For me, having 17 performance conversations is time consuming, so I now talk explicitly about performance during my monthly one-on-ones. I usually do some leg work before meeting to refamiliarize myself with the direct report’s work and to reflect on opportunities that align with any areas for improvement.
By having performance conversations frequently you accomplish a few things:
- You identify concerns early in the year and allow time for correction by you or by the direct report.
- If no concerns exist, you have a natural forum to thank and congratulate your team for good performance.
- You destigmatize the year-end performance review and make it far less stressful for everyone.
As an engineer I had always embraced fast feedback cycles but I never thought to apply them to managerial topics. Explicitly talking about performance is a natural extension of the feature branch testing, frequent production releases, and impromptu demos that we preach as a development team.
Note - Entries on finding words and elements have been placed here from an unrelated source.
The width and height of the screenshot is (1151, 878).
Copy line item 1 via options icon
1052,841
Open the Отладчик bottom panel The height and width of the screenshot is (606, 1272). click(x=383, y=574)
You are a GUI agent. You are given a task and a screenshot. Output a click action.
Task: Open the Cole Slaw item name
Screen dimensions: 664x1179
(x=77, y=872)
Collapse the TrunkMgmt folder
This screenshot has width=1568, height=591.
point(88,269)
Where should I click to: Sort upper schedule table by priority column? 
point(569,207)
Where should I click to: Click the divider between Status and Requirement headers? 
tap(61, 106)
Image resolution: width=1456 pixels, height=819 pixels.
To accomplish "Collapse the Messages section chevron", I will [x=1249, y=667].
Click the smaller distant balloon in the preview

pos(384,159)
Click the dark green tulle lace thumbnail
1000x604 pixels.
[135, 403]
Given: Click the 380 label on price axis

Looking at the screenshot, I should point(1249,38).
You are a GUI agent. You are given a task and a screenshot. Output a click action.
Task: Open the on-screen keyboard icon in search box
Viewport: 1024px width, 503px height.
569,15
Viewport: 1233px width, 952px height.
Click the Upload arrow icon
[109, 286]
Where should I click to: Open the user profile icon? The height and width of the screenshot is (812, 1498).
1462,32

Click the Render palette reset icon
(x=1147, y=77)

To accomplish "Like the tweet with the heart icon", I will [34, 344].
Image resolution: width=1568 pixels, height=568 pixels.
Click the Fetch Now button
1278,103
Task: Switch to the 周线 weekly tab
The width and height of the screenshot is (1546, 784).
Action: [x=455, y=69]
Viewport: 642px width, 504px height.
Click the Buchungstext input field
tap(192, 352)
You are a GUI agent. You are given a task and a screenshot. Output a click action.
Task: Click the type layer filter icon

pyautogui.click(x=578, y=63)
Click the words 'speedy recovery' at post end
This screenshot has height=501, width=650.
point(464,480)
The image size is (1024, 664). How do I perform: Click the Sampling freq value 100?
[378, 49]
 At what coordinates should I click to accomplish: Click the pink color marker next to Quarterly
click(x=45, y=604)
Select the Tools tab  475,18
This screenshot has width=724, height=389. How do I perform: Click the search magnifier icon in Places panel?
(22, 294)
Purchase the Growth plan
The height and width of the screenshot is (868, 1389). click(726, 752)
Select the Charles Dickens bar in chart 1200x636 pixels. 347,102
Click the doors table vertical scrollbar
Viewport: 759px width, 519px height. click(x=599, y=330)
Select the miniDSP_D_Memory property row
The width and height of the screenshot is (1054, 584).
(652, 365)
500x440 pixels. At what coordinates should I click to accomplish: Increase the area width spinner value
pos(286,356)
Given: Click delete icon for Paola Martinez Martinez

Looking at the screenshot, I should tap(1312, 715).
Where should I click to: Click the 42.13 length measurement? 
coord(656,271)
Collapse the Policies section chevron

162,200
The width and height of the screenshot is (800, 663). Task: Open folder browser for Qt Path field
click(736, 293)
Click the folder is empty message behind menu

No one told me to have frequent performance conversations with direct reports when I became a manager. There was no document detailing things like this when I got the promotion. Instead, if was a messy trial-by-fire that resulted in disappointed employees and hurt feelings. However, embracing the lesson learned has made my team much stronger.
The Bell Curve does not Imply 50% are Poor Performers
One assumption that I made when starting my first round of performance reviews was that the bell curve describing my individual direct report’s performance implied that 50% of my employees were “poor performers”.
Common sense and experience told me that this couldn’t be the case: my team was filled with motivated, intelligent engineers who enjoyed their jobs. But, ultimately, merit increases were to be allotted following overall performance, with higher performers earning more than lesser performers.
It was a fallacy on my part to think that “below average” meant “poor performer”. The definition of “average” is arbitrary and based on everyone else’s work, and does not accurately reflect the contributions that the individual team member makes.
While there certainly are direct reports who need to improve their performance, I can confidently say that 95% of the team are solid performers even if they would technically classify as 20th percentile.